WHAT TO PRODUCE:
Output only the lines that run from the one with "Click the Plugins" to the final line of the material, exactly as they are written.

INFORMATION SHOWN:
* * * * * * * * *

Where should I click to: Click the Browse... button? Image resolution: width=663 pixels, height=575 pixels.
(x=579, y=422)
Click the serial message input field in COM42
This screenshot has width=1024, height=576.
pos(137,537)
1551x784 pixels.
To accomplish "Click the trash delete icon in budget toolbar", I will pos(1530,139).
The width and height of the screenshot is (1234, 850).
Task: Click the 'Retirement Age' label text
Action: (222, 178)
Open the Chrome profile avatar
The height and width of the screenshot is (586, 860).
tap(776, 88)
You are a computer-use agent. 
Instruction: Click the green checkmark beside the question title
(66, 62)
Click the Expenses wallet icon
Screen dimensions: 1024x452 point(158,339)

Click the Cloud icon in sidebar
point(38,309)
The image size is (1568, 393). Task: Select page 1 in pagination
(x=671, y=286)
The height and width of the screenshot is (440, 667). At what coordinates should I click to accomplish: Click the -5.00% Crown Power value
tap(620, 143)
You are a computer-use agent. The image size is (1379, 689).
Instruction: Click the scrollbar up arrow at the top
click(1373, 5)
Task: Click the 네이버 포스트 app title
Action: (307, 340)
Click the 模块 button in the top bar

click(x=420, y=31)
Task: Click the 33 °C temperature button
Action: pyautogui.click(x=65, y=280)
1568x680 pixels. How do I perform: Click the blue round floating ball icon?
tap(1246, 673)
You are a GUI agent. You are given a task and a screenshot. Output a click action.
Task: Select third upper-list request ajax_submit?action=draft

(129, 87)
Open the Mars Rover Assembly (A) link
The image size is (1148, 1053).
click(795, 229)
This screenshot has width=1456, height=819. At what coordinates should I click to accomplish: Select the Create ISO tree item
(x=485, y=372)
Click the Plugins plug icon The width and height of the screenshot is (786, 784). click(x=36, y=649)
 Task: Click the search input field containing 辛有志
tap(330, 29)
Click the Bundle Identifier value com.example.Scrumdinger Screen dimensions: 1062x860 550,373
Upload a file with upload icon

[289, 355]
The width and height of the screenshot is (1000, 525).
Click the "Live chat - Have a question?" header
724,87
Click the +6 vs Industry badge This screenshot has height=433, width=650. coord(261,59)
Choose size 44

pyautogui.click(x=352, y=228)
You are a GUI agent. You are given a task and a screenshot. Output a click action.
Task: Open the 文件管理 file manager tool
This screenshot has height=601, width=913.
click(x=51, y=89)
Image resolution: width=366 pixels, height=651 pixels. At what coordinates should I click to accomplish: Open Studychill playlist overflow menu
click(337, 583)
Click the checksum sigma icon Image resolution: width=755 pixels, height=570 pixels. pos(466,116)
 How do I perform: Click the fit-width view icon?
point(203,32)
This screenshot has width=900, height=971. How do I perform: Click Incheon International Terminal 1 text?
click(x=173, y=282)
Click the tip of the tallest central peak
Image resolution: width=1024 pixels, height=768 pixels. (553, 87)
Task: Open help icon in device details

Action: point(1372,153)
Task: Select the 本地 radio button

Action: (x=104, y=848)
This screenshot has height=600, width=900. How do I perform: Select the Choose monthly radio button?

* * * * * * * * *

TASK RESPONSE:
Click the Plugins plug icon The width and height of the screenshot is (786, 784). click(x=36, y=649)
 Task: Click the search input field containing 辛有志
tap(330, 29)
Click the Bundle Identifier value com.example.Scrumdinger Screen dimensions: 1062x860 550,373
Upload a file with upload icon

[289, 355]
The width and height of the screenshot is (1000, 525).
Click the "Live chat - Have a question?" header
724,87
Click the +6 vs Industry badge This screenshot has height=433, width=650. coord(261,59)
Choose size 44

pyautogui.click(x=352, y=228)
You are a GUI agent. You are given a task and a screenshot. Output a click action.
Task: Open the 文件管理 file manager tool
This screenshot has height=601, width=913.
click(x=51, y=89)
Image resolution: width=366 pixels, height=651 pixels. At what coordinates should I click to accomplish: Open Studychill playlist overflow menu
click(337, 583)
Click the checksum sigma icon Image resolution: width=755 pixels, height=570 pixels. pos(466,116)
 How do I perform: Click the fit-width view icon?
point(203,32)
This screenshot has width=900, height=971. How do I perform: Click Incheon International Terminal 1 text?
click(x=173, y=282)
Click the tip of the tallest central peak
Image resolution: width=1024 pixels, height=768 pixels. (553, 87)
Task: Open help icon in device details

Action: point(1372,153)
Task: Select the 本地 radio button

Action: (x=104, y=848)
This screenshot has height=600, width=900. How do I perform: Select the Choose monthly radio button?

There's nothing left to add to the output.